* Start Stored records *

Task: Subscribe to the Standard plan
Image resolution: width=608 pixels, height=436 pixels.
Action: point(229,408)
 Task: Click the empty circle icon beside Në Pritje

* End Stored records *
* Start Stored records *

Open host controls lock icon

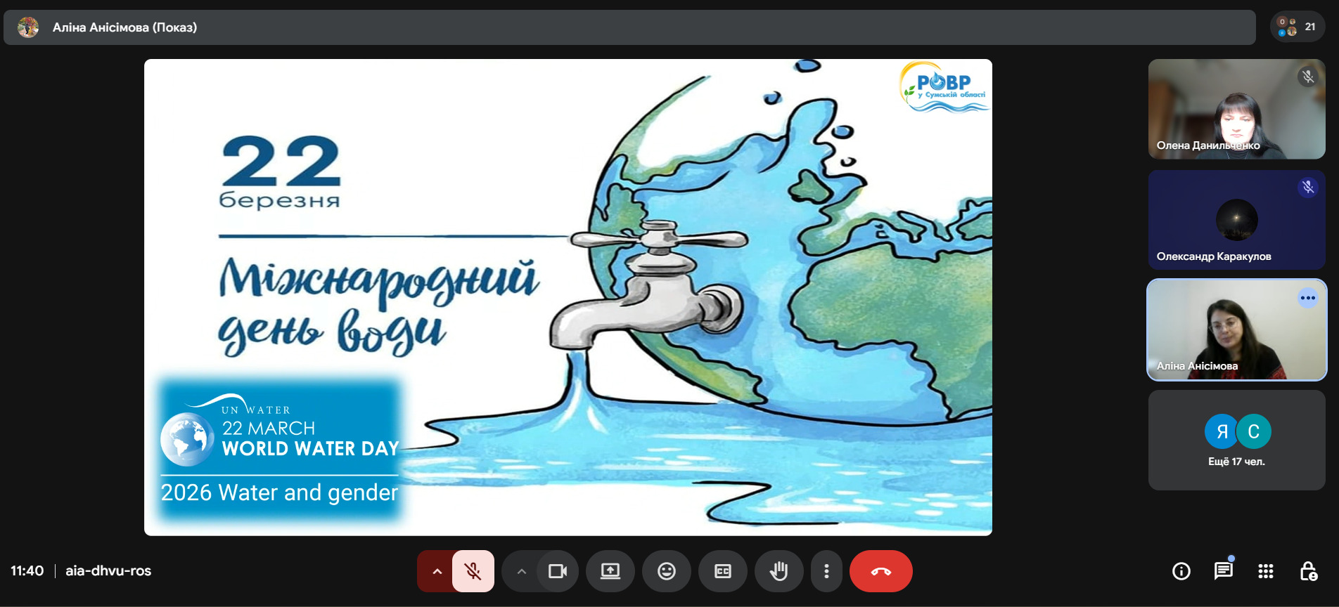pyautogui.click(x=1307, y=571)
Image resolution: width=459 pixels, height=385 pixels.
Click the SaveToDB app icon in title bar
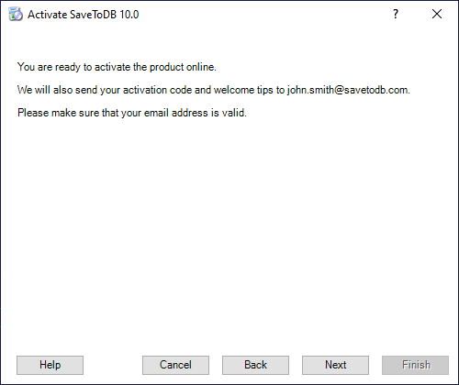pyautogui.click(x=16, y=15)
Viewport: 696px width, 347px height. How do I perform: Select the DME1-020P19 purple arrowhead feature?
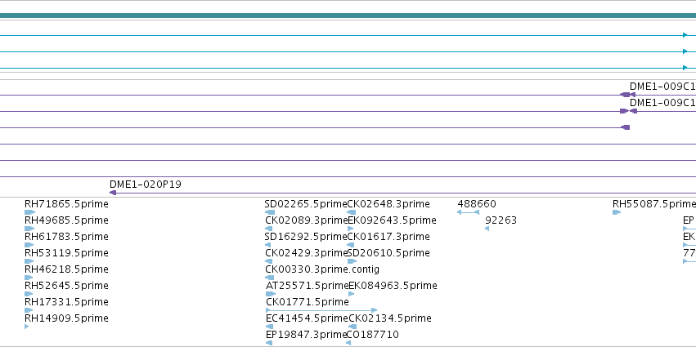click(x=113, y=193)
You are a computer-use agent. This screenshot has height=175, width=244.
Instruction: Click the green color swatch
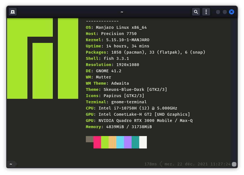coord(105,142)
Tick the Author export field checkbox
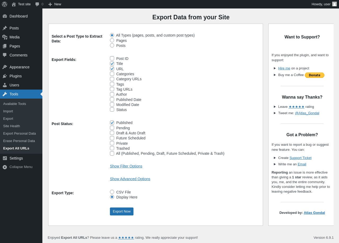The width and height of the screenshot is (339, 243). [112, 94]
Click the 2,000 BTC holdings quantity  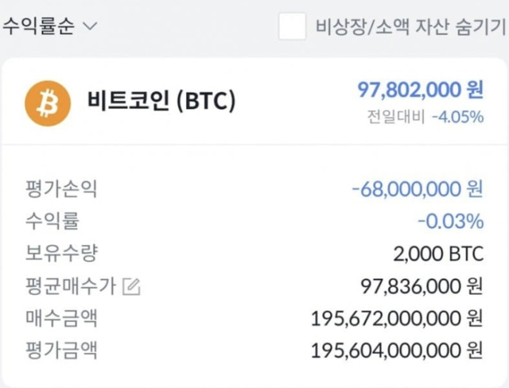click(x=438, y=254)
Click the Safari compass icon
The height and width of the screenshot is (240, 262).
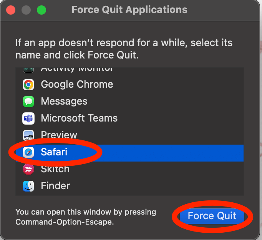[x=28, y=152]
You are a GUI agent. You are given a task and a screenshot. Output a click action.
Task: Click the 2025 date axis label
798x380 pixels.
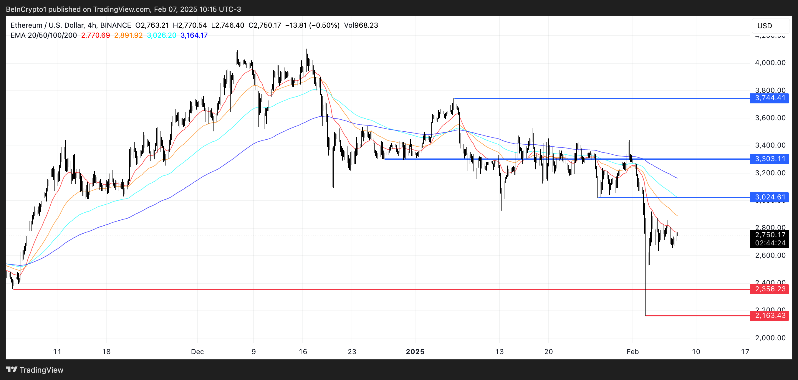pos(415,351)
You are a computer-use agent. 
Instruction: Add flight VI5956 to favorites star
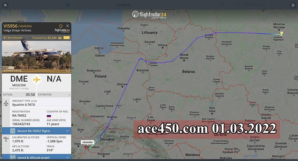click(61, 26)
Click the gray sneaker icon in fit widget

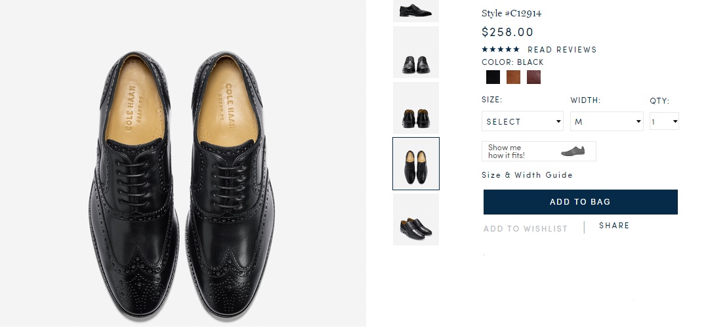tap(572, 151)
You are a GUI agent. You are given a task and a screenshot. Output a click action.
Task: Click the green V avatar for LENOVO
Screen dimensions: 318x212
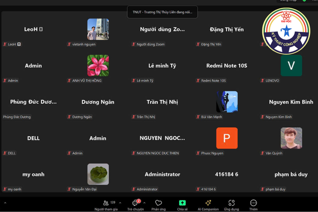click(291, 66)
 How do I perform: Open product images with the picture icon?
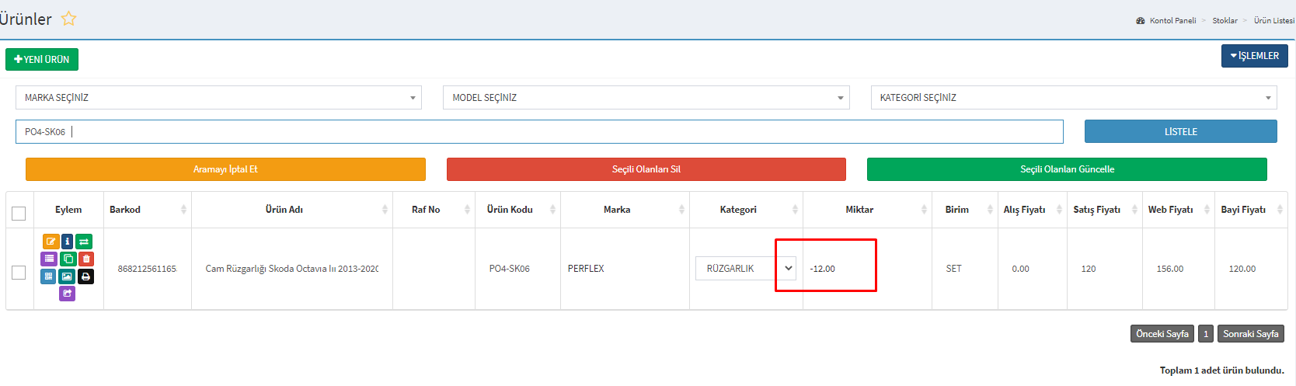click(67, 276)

* End Stored records *

▸ **Work to do**
Print the records starting at the line that contains "Image resolution: width=459" and ending at the line that contains "click(x=113, y=193)", character for character. Leave the pictures out.

▸ **Reply to the task**
Image resolution: width=459 pixels, height=385 pixels.
Click the SaveToDB app icon in title bar
pyautogui.click(x=16, y=15)
Viewport: 696px width, 347px height. How do I perform: Select the DME1-020P19 purple arrowhead feature?
click(x=113, y=193)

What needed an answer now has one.